Die Kinder sind nicht überall willkommen

Während die meisten ehemaligen Kindersoldaten und Kindersoldatinnen wieder von ihren Familien aufgenommen werden, ist es in anderen Fällen schwierig, die Angehörigen, die möglicherweise fliehen mussten oder verstorben sind, zu finden. Einige Familien empfinden die Kinder auch als Belastung. An Orten, die von dem Konflikt schwer gezeichnet sind, wurden auch Kinder ausgestoßen. Sie fürchten nun, nie wieder akzeptiert zu werden. Viele Kinder und Jugendliche besuchen nun wieder die Schule oder sind zu ihrer Arbeit auf den Feldern zurückgekehrt. Einige haben sogar geheiratet.

Flashbacks aus dem Krieg

Rund 35% unserer Patienten und Patientinnen leiden unter posttraumatischen Belastungsstörungen und viele von ihnen leiden unter Depressionen. Zahlreiche unserer Kinder weisen mehrere Symptome auf, so leiden sie z. B. unter wiederkehrenden Flashbacks und werden von traumatischen Erinnerungen verfolgt. Einige fühlen sich urplötzlich in Kampfhandlungen zurückversetzt, andere werden im Alltag unvermittelt von Gedanken oder Bildern aus dem Krieg heimgesucht. Wiederum andere denken über Selbstmord oder Selbstverletzung nach.

Hilfe leisten

Wir setzen Entspannungstechniken ein, um die Angst unserer Patienten und Patientinnen zu lindern und ihre Bewältigungsmechanismen und Resilienz zu stärken. Wir bieten Gruppenaktivitäten und Psychoedukation an. In diesem Rahmen diskutieren wir spezifische Themen und organisieren Freizeitaktivitäten wie Fußballspiele oder Malkurse.

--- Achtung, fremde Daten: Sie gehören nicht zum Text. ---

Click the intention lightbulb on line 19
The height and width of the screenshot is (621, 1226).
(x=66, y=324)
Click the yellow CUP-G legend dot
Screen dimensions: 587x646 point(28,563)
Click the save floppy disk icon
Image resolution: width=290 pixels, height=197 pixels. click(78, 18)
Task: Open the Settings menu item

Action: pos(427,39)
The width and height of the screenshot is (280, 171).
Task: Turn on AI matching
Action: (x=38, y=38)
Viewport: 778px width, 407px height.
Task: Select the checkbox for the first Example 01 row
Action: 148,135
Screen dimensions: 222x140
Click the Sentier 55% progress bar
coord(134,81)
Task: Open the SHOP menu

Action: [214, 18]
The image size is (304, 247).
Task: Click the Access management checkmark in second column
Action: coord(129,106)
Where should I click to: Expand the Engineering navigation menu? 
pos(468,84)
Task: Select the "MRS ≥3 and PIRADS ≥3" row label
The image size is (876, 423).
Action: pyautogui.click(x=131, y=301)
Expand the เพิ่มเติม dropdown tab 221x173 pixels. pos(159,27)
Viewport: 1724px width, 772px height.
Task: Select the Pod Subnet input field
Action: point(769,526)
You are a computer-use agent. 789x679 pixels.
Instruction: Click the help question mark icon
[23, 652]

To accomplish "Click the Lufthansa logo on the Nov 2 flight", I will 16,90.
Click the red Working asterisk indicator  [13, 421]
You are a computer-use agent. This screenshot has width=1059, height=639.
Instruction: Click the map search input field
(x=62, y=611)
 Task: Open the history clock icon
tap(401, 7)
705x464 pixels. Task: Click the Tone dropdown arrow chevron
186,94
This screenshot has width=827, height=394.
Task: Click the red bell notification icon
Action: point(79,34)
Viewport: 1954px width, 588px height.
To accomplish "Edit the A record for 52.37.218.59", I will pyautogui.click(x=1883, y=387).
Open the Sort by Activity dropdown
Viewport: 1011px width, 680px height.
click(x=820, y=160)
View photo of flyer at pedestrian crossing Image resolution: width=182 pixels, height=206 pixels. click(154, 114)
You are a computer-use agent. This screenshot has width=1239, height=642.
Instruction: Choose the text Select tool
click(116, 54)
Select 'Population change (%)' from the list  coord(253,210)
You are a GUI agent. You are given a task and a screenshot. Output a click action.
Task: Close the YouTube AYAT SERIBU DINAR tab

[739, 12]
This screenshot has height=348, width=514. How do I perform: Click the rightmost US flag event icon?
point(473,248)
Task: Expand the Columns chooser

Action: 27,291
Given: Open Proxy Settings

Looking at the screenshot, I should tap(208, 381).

Rückkehr zu den bewaffneten Gruppen

Trotz unserer Unterstützung ist die Wiedereingliederung in die Gesellschaft nicht immer einfach für unsere Patienten und Patientinnen. Wenn ihr Alltag mit Schwierigkeiten verbunden ist, denken manche darüber nach, sich wieder einer bewaffneten Gruppe anzuschließen, da ihnen dort teilweise mehr Möglichkeiten offenstehen. In diesen Fällen ist es sehr wichtig, den Kontakt zu anderen Organisationen herzustellen, die den Kindern z. B. ermöglichen, wieder zur Schule zu gehen und sich so wieder in die Gemeinschaft zu integrieren.

Erfolgreiche Rückkehr ins Zivilleben möglich

Ist es möglich, in das normale Leben zurückzukehren, wenn man zuvor Kindersoldat oder Kindersoldatin war? Ja, das ist es. Einige dieser Kinder, die sehr schwierige und traumatische Situationen erlebt haben, werden zu engagierten Mitgliedern der Gesellschaft. Diese Kinder haben mich besonders berührt. Die meisten dieser Kinder und Jugendlichen wollen heiraten, arbeiten und ein normales Familienleben führen. Die Therapie ermöglicht ihnen, diese Ziele zu erreichen. Die hohe Teilnehmerzahl und die Tatsache, dass zwei Drittel unserer Programmteilnehmer und -teilnehmerinnen ihre Behandlung abschließen, zeigen das. Menschen sind sehr widerstandsfähig. Sie haben die Fähigkeit, den Fokus nicht auf die traumatische Vergangenheit, sondern auf ihre Zukunft und ihre Ziele zu legen, und so trotz allem glücklich zu leben.